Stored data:
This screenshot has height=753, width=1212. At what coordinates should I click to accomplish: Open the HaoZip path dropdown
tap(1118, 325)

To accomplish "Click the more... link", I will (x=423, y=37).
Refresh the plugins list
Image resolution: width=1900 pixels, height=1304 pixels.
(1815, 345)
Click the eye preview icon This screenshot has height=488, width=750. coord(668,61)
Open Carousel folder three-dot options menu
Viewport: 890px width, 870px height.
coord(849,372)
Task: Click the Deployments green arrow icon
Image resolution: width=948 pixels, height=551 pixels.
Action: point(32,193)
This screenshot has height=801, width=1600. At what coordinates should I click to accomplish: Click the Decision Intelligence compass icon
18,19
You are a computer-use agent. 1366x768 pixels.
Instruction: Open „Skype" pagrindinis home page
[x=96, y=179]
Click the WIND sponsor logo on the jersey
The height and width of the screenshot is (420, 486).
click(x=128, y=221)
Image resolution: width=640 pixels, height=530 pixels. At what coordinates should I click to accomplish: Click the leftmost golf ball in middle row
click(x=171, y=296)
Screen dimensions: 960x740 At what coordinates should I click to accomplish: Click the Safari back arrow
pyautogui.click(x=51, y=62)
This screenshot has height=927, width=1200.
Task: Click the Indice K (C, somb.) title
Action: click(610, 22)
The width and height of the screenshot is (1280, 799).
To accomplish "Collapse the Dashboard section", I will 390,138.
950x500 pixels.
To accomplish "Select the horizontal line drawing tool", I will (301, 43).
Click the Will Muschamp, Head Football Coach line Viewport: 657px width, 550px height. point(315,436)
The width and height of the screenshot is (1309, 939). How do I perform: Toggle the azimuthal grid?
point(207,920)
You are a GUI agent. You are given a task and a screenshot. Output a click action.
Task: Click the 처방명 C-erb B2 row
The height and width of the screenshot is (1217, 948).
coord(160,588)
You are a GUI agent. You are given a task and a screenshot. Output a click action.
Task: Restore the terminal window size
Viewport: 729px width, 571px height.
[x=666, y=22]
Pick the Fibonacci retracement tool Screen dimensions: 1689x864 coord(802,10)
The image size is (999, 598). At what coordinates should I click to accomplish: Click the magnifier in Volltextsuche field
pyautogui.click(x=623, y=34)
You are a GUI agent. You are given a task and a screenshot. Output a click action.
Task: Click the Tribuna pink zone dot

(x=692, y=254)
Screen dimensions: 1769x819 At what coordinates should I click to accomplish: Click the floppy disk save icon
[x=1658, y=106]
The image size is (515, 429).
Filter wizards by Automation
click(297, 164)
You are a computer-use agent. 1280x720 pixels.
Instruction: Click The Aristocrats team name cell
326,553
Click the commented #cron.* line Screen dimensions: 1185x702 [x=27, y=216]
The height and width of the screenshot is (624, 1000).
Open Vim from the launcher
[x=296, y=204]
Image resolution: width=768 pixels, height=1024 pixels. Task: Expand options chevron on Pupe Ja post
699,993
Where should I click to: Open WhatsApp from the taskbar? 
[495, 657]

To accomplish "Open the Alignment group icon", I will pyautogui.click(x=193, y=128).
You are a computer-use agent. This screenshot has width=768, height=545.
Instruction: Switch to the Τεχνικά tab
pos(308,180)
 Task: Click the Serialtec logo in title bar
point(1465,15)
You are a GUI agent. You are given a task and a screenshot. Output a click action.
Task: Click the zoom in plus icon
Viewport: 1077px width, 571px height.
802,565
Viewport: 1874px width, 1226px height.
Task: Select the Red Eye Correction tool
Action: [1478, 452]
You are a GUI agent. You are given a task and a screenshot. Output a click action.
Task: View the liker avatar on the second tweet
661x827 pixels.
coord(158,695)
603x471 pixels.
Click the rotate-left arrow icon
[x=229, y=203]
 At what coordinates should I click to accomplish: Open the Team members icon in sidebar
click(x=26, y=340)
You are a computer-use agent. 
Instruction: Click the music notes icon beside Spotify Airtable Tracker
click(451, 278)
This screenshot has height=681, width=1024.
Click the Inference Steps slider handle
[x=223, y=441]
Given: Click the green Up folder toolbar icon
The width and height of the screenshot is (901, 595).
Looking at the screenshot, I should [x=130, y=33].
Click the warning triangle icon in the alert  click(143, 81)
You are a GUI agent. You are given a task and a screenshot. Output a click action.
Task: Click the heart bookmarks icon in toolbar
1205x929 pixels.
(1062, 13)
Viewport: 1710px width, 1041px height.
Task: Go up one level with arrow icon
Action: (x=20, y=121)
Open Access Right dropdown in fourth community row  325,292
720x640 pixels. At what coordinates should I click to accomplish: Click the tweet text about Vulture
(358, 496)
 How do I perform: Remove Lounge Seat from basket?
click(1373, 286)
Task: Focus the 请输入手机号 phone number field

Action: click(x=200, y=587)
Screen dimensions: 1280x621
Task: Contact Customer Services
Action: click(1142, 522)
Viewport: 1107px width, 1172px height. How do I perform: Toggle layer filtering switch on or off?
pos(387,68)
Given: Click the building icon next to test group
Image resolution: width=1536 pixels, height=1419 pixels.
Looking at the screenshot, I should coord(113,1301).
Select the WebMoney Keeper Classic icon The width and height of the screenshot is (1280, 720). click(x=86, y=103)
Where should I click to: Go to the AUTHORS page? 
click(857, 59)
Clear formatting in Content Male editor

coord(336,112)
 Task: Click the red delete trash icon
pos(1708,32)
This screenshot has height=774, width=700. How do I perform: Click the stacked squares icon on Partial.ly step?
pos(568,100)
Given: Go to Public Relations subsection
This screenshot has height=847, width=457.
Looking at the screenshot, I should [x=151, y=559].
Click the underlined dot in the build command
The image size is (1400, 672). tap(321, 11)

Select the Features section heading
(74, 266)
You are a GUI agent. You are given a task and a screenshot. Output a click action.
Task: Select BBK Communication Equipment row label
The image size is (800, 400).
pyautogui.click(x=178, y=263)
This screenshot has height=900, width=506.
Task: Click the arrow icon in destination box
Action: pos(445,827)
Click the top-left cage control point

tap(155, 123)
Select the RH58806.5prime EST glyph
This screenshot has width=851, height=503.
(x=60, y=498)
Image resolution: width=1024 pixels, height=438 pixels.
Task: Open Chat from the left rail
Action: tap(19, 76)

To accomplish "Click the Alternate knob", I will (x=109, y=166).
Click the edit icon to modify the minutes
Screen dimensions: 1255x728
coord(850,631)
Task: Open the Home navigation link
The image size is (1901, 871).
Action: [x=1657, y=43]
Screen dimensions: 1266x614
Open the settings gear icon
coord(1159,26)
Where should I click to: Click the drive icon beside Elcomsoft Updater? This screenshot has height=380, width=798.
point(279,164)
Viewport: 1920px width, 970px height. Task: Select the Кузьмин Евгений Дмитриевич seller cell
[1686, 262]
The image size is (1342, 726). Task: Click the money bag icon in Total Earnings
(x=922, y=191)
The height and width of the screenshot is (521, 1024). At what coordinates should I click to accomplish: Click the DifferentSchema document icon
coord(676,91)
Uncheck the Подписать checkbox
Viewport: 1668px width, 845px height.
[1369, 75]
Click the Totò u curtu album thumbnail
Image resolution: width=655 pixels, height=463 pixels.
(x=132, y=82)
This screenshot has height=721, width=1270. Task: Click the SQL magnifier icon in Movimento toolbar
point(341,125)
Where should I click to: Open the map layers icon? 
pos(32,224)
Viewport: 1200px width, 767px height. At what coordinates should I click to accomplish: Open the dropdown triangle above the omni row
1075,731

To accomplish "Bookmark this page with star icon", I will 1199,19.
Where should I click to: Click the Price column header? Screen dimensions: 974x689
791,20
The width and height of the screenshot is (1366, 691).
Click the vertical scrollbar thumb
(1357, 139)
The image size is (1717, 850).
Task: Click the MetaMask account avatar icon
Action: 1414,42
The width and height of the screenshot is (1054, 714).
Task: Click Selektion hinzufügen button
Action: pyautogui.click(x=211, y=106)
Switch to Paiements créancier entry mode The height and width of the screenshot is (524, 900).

EXERCISE DIRECTIONS: Your task is to quote, without any alteration, the lines running from the top of the records to the line that holds "You are a computer-use agent. 1366x768", both included.

OUTPUT OF THE EXERCISE:
This screenshot has height=753, width=1212. At what coordinates should I click to accomplish: Open the HaoZip path dropdown
tap(1118, 325)

To accomplish "Click the more... link", I will (x=423, y=37).
Refresh the plugins list
Image resolution: width=1900 pixels, height=1304 pixels.
(1815, 345)
Click the eye preview icon This screenshot has height=488, width=750. coord(668,61)
Open Carousel folder three-dot options menu
Viewport: 890px width, 870px height.
coord(849,372)
Task: Click the Deployments green arrow icon
Image resolution: width=948 pixels, height=551 pixels.
Action: point(32,193)
This screenshot has height=801, width=1600. At what coordinates should I click to accomplish: Click the Decision Intelligence compass icon
18,19
You are a computer-use agent. 1366x768 pixels.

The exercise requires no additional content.